My evening routine is a bit more lengthy, but each task generally takes anywhere between 20 minutes to 1 hour, with a couple exceptions:
- Walk with kids if the weather is good.
- Learn foreign languages (currently Japanese) – takes about 10-20 minutes.
- Study for college and/or work on my creative projects.
- Read for pleasure (and inspiration! I have a few different books in progress and choose one depending on my mood).
- Do yoga, barre or even practice karate (it’s all about mindful movement!)
- Shower: warm at first, but then switching to cold and counting the miserable 30 seconds that make me feel so good afterwards.
- Finishing the daily reflection in the ‘Win at Life’ journal.

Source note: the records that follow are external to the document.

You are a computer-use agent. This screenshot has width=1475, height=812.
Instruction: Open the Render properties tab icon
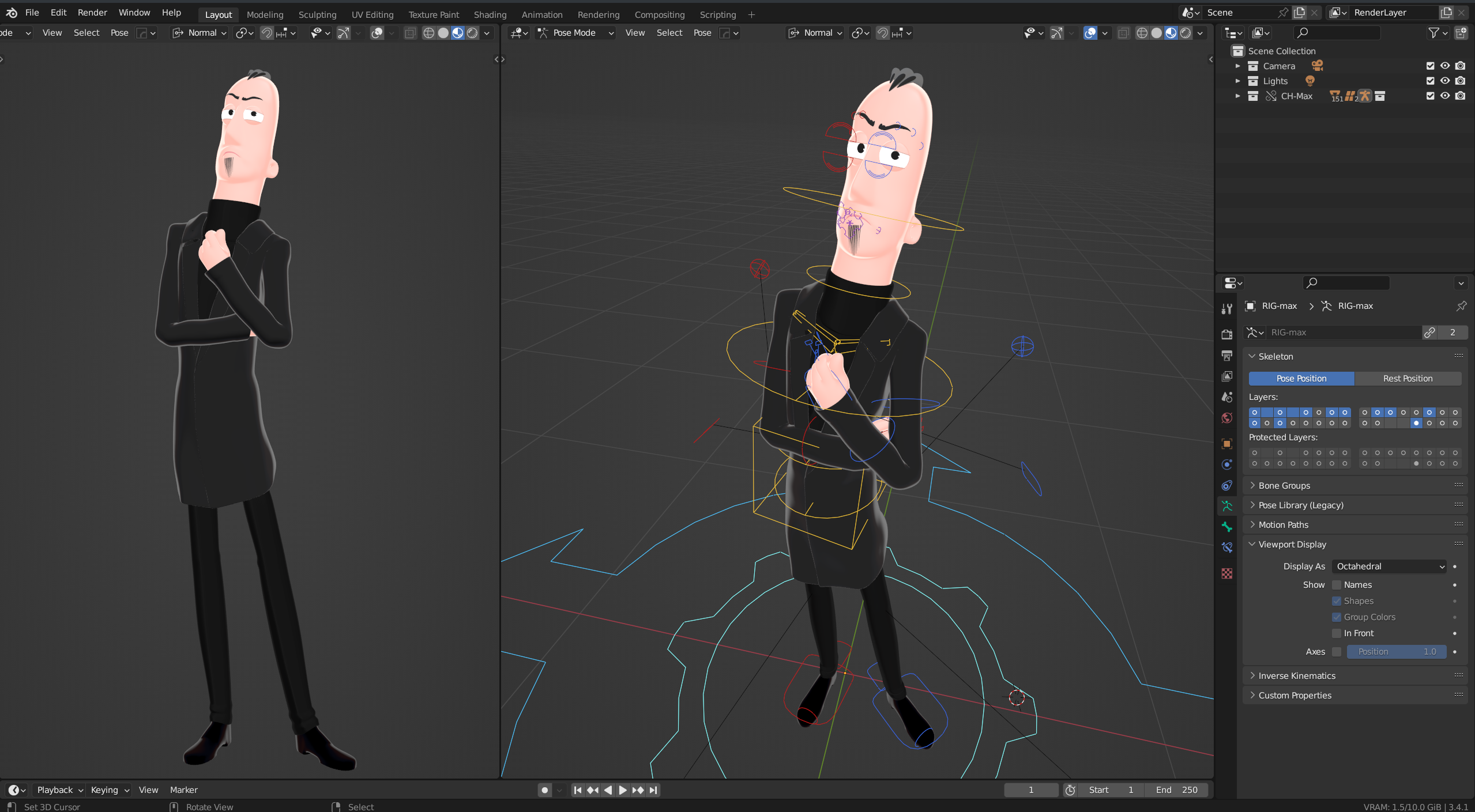click(x=1227, y=334)
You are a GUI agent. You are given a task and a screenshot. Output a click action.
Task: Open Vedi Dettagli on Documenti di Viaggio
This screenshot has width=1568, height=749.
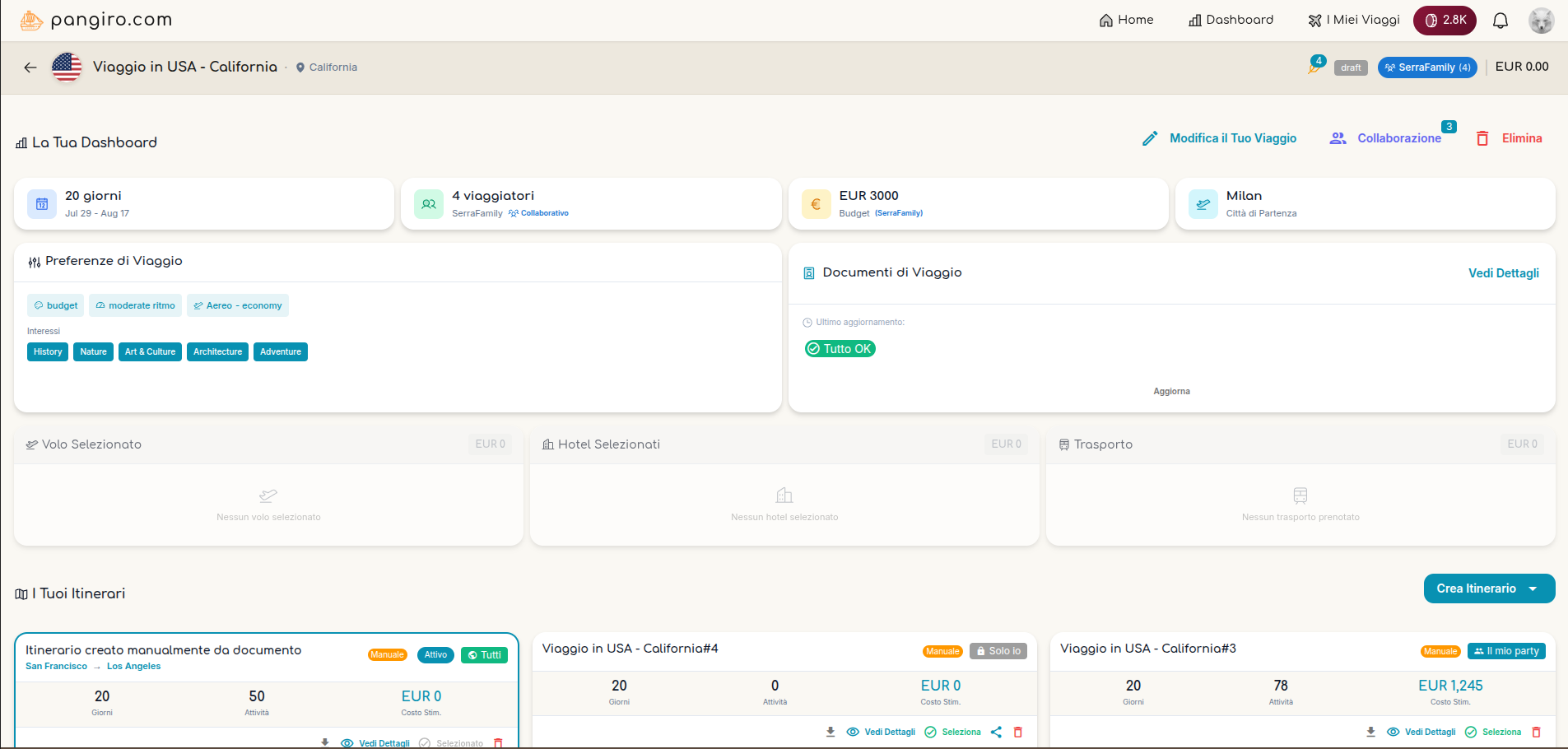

Somewhere in between showering and journaling I will also have my dinner and maybe watch a bit of TV, read or write some more. And then I will have my quick skincare routine and spray my pillow with This Works Deep Sleep pillow spray before finally shutting off for the night.
This routine allows me to stay motivated and focused, and helps me channel my inspiration for creative projects. It allows me to capture and prioritise the activities that really matter to me, without which I feel like I am wasting time. It allows me to be productive and be reassured that I am doing the right things for my body and mind.
Your routine will most likely be different. Not everything that I do will feel good to you. But I hope it gives you some ideas and maybe inspires you to start acting now to bring more inspiration, motivation and meaning into your life.
One more tip:
Join a challenge!
Yes, find a challenge on social media or in some apps and join it. And keep going no matter what! For example, in January I do an annual 30 days of yoga journey with Yoga with Adriene, which you can find on YouTube – completely free. Now I have joined Wim Hof’s 20 Days of Cold Showers challenge. The Minimalists have decluttering challenges on their website. There is also a ton of apps that you can use to do various challenges. One of my favourite apps is Fabulous where I did the gratitude and daily stretching challenges. Nike Training Club has great workout challenges.
There are also creative challenges like photography challenges, drawing challenges or creative writing challenges. You can find them for free on Pinterest, or simply Google! These challenges are great for building new habits and changing your routines.
I challenge you to find a challenge and give it a go!